荒木健太郎(以下、荒木):そもそも今回の作品はなぜ「天気」をテーマにしたのですか?

新海誠(以下、新海):映画の公開前までは、「天気は地球規模の巨大な循環現象なのに、個々人のメンタルやフィジカルに影響を与える面白いテーマだから」と説明していました。でも実をいうと、もう少しストレートな理由があったんです。

荒木:え? そうなんですか。

新海:はい。それはやっぱり、“天気と人間の関係”が変わってきたということです。これまでもぼくは作品の中で、梅雨や紅葉といった日本の美しい四季を意識的に描いてきました。しかし、『君の名は。』以降の数年間で、季節や天気が「情緒的で心地よいもの」から「何か備えなければいけないもの」に変わった気がしたんです。

──日本だけではなく、海外でも大ヒットした『君の名は。』から3年。新海監督の待望の新作アニメーション映画『天気の子』が公開を迎えた。

 本作のテーマはズバリ「天気」。新海さんはこれまでの作品でも美しく繊細に天気を表現してきた。たとえば『秒速5センチメートル』(2007年)では優しく降り積もる雪が、『言の葉の庭』(2013年)では多彩に降り続ける雨が、「新海ワールド」を色鮮やかに浮かび上がらせた。
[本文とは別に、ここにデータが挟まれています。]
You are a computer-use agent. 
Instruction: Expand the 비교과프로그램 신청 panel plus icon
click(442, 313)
 晴れ、雨、曇り、雷といった多彩な天気が登場する本作は、雲研究者の荒木さんが気象監修を担当した。天気のスペシャリストである荒木さんの参加で、本作の表現はさらに深みを増したという。

 そんな2人が映画公開を機に、本誌にそろって登場。世界的にも異常気象への警鐘が鳴らされる中、天気を愛する新海さんと荒木さんが存分に語り合った。

『君の名は。』以降の数年間で、天気は“脅威”に変わった

荒木:極端な気象が増えてきたともいえますね。

新海:そうです。いわゆる「気候変動」です。天気予報でも「今年は夏がとても暑くなるから、命を守る行動をとりましょう」「経験したことのないものすごい雨が降ります」「とても強い寒波がきます」と警告することが増えました。
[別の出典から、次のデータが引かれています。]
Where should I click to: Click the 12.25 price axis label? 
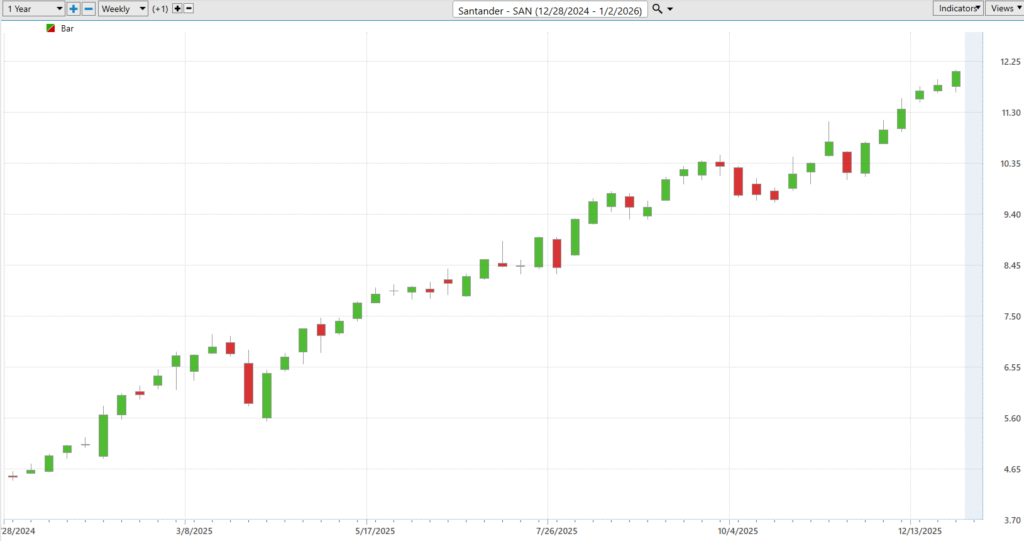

「えーっ、天気って、そんなに人間と敵対するものなの!?」という気分がここ数年で高まった気がします。ぼくだけじゃなく、周りの人も同じように感じているはずなので、今回の作品では天気をテーマにしてみたいと思いました。

──天気の変化はデータ上でも明らかだ。昨年1年間だけでも、夏は記録的な猛暑となり、7月に埼玉県熊谷市で国内観測史上最高の41.1℃を記録。台風も続々とやって来て、なかには東から西に進む珍しい台風もあった。梅雨前線が停滞し続けたことで、7月には西日本を中心にもたらされた豪雨による死者は200人を超えた。

 日本だけではない。世界気象機関(WMO)は7月12日、ロシア・シベリアなどの北極圏で記録的高温となって山火事が多発し、アメリカやバングラデシュでは洪水が発生、欧州やインドなども熱波に襲われるなど、今年6月以降、世界各地で異常気象が相次いでいると警告を発したばかりだ。
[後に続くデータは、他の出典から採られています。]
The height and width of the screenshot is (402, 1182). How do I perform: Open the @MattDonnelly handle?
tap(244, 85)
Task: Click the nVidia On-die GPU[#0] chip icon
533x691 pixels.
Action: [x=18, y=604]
荒木:ここ40年くらいの観測データを見ると、1時間で80mmの猛烈な雨の発生回数は有意に増えています。新海さんが感覚的にとらえている天気の変化は実際に起こっていると考えていいかもしれない。

新海:ただ世の中には、気候変動そのものを認めない人もいますよね。地球温暖化対策への協力を渋ったりする政治家などが典型的ですが、社会的、政治的な立場によって「天気の変化と人間の活動は関係ない」と主張する人が少なくない。そうした見解は、研究者の目からはどのように見えるのですか?

荒木:気象学は科学なので、個々人の思い込みを議論するのではなく、研究の積み重ねから客観的な事実を見出します。その観点からいうと、地球温暖化の影響で気候変動が起き、異常気象が発生するということは実際に起こっている。そのうえで、気温上昇や海水温上昇などそれぞれの条件が、大雨や猛暑などの現象にどのような影響を及ぼすのかについての研究が進んでいます。

──実は本作で荒木さんは気象の監修をしただけでなく、本人役で声の出演を果たした。

新海:今回の映画を作ろうと思ってから、きちんと天気を勉強しようと、荒木さんが書かれた『雲の中では何が起こっているのか』(ベレ出版)を読んだんです。それがすごく面白くて、こちらからお願いして、作中での天気にかかわる現象や雲の形まで細かくアドバイスしてもらいました。

荒木:新海さんと最初にお会いした時、「コリオリ力」(地球の自転が気象に影響すること)や「スーパーセル」(巨大な積乱雲)といった専門的な気象用語がたくさん出てきて驚きました。本当によく気象のことを勉強されていて、気象予報士より詳しいんじゃないかと思ったほどです。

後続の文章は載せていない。